Maybe we should seriously study the double category where 2-cells are rectangles that are subdivided into smaller rectangles by guillotine cuts!

But I also keep hoping there’s some interesting number-theoretic significance to the proportions that come up when we divide a square into the similar rectangles. Can anyone see interesting patterns in Rahul Narain’s table of the polynomials obeyed by these ratios when we divide a square into 5 similar rectangles? It might be easiest to start by focusing on the rational numbers. His $u$ is my $1/x$:

u - 5 u^3 - 4*u^2 + u - 3 u^3 - 4*u^2 + 2*u - 4 2*u - 7 u^3 - 4*u^2 + 3*u - 3 2*u^3 - 6*u^2 + u - 2 u^3 - 3*u^2 + 2*u - 5 u^3 - 3*u^2 + 2*u - 4 2*u^3 - 6*u^2 + 2*u - 2 u^3 - 3*u^2 + u - 1 3*u - 8 u^3 - 3*u^2 + 3*u - 5 2*u^3 - 5*u^2 + u - 2 u^5 - 3*u^4 + 3*u^3 - 4*u^2 + u - 1 -2*u^2 + 6*u - 3 2*u^3 - 5*u^2 + 2*u - 3 3*u - 7 u^4 - 3*u^3 + 3*u^2 - 4*u + 2 2*u^3 - 5*u^2 + 3*u - 3 u^3 - 3*u^2 + 4*u - 4 -u^2 + 4*u - 4 4*u - 8 3*u^3 - 6*u^2 + u - 1 2*u^3 - 4*u^2 + 2*u - 3 u^3 - 2*u^2 + 3*u - 5 3*u^3 - 6*u^2 + 2*u - 2 u^5 - 2*u^4 + 3*u^3 - 5*u^2 + u - 1 2*u^3 - 4*u^2 + 3*u - 4 4*u - 7 u^3 - 2*u^2 + 4*u - 6 -u^3 + 3*u^2 - 4*u + 3 2*u^3 - 5*u^2 + 4*u - 2 2*u^3 - 4*u^2 + 3*u - 3 3*u^3 - 5*u^2 + 2*u - 3 5*u - 8 u^5 - 2*u^4 + 3*u^3 - 4*u^2 + u - 1 -3*u^2 + 6*u - 2 2*u^4 - 4*u^3 + 3*u^2 - 3*u + 1 3*u^3 - 5*u^2 + 2*u - 2 4*u^3 - 6*u^2 + u - 1 -2*u^3 + 4*u^2 - 3*u + 2 2*u^3 - 3*u^2 + 3*u - 4 u^5 - 2*u^4 + 3*u^3 - 4*u^2 + 2*u - 1 5*u - 7 u^3 - 2*u^2 + 3*u - 3 2*u^3 - 3*u^2 + 2*u - 2 -u^3 + 2*u^2 - 4*u + 4 3*u^3 - 5*u^2 + 3*u - 2 3*u^3 - 4*u^2 + u - 1 4*u^3 - 6*u^2 + 2*u - 1 4*u - 5 2*u^3 - 3*u^2 + 4*u - 4 -5*u + 6 6*u - 7

## GARTH

What if instead of a square, you require the outer rectangle to have the same aspect ratio as the pieces?

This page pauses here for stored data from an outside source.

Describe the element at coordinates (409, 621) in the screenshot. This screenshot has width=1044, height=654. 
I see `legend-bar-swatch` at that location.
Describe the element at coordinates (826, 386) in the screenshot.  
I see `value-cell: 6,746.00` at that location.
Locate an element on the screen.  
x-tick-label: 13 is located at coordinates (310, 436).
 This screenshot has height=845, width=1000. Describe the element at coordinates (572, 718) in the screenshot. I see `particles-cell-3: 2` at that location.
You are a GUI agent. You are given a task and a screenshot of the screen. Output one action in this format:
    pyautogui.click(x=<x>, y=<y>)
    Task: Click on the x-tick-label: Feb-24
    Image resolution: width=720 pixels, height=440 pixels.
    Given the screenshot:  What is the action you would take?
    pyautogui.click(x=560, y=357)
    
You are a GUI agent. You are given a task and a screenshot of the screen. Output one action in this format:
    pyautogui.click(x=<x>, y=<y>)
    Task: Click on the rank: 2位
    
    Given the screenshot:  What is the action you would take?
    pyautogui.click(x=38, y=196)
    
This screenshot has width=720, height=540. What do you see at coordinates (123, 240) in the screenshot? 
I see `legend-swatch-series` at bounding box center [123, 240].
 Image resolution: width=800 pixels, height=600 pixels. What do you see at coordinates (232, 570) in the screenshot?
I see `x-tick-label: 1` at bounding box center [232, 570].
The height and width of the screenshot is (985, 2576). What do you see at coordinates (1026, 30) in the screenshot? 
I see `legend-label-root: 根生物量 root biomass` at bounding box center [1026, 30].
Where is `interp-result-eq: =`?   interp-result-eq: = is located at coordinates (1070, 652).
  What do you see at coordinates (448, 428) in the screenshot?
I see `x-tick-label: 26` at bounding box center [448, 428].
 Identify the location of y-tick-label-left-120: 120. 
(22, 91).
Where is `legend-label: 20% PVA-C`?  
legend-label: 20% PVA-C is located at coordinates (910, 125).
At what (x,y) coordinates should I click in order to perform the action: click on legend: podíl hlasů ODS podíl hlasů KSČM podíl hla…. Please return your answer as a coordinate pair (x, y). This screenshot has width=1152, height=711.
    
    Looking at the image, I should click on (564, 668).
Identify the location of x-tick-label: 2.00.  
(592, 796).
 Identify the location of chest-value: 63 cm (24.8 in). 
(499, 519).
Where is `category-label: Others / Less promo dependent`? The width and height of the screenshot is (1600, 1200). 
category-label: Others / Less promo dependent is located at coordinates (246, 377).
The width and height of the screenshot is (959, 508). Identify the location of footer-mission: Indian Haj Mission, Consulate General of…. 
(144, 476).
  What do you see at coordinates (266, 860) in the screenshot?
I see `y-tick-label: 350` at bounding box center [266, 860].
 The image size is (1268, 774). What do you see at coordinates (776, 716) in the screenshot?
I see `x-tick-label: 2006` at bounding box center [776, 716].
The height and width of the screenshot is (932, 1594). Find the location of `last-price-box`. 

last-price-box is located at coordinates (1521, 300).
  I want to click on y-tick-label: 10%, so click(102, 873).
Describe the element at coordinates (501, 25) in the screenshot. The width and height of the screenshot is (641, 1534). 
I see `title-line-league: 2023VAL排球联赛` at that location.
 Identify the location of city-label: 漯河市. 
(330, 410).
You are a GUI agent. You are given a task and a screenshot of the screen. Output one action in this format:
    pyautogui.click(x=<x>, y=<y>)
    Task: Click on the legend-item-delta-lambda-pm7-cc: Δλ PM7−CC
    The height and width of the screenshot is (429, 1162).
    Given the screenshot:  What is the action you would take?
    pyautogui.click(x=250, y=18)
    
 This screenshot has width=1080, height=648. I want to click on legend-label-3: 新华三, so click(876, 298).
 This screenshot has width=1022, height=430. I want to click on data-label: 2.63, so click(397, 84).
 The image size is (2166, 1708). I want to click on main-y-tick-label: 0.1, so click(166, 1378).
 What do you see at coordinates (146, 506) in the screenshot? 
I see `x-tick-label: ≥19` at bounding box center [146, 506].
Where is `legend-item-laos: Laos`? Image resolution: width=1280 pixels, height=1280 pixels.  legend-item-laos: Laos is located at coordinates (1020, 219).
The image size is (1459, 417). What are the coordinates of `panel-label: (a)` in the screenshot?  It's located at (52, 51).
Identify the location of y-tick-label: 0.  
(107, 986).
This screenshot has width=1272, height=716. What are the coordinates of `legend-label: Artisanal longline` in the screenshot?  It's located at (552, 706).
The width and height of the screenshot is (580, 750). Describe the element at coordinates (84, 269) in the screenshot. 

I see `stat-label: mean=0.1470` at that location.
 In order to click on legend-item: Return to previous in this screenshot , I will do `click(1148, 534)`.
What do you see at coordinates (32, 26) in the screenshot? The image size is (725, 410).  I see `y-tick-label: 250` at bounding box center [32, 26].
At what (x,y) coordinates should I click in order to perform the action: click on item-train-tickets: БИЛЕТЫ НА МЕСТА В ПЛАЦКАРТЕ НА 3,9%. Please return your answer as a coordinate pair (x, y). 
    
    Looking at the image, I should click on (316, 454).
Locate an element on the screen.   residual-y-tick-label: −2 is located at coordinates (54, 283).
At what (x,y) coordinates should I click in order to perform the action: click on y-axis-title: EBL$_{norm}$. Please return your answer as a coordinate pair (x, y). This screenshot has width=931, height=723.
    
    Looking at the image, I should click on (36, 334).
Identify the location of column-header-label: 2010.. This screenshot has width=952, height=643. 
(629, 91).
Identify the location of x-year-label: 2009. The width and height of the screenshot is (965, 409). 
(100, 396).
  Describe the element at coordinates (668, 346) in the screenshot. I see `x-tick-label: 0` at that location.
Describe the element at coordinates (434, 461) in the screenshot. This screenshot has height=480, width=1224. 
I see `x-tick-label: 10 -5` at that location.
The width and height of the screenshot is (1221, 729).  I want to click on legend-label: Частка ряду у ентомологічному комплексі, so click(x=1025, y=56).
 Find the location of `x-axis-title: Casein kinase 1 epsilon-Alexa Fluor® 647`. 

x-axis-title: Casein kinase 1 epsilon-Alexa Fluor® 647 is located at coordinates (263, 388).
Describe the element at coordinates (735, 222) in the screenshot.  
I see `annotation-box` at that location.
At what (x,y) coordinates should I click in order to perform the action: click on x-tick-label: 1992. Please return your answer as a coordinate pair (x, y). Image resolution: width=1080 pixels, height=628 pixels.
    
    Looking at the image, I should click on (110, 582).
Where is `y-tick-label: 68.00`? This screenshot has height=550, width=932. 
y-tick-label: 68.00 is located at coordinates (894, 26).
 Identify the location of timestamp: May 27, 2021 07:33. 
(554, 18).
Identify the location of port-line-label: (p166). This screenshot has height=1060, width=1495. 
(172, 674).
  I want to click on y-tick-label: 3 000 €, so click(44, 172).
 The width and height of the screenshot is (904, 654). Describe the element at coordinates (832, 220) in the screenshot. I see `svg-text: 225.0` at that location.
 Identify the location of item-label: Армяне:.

The results for 2 and 3 pieces have similar arrangements to the square ones (I suspect this will generally be the case), but of course the numbers are different: sqrt(2)/2, sqrt(3)/3, (-1+sqrt(17))/4, and a cubic root approximately equal to 0.72449.

The first rational number (1/2) doesn’t show up until 4 pieces.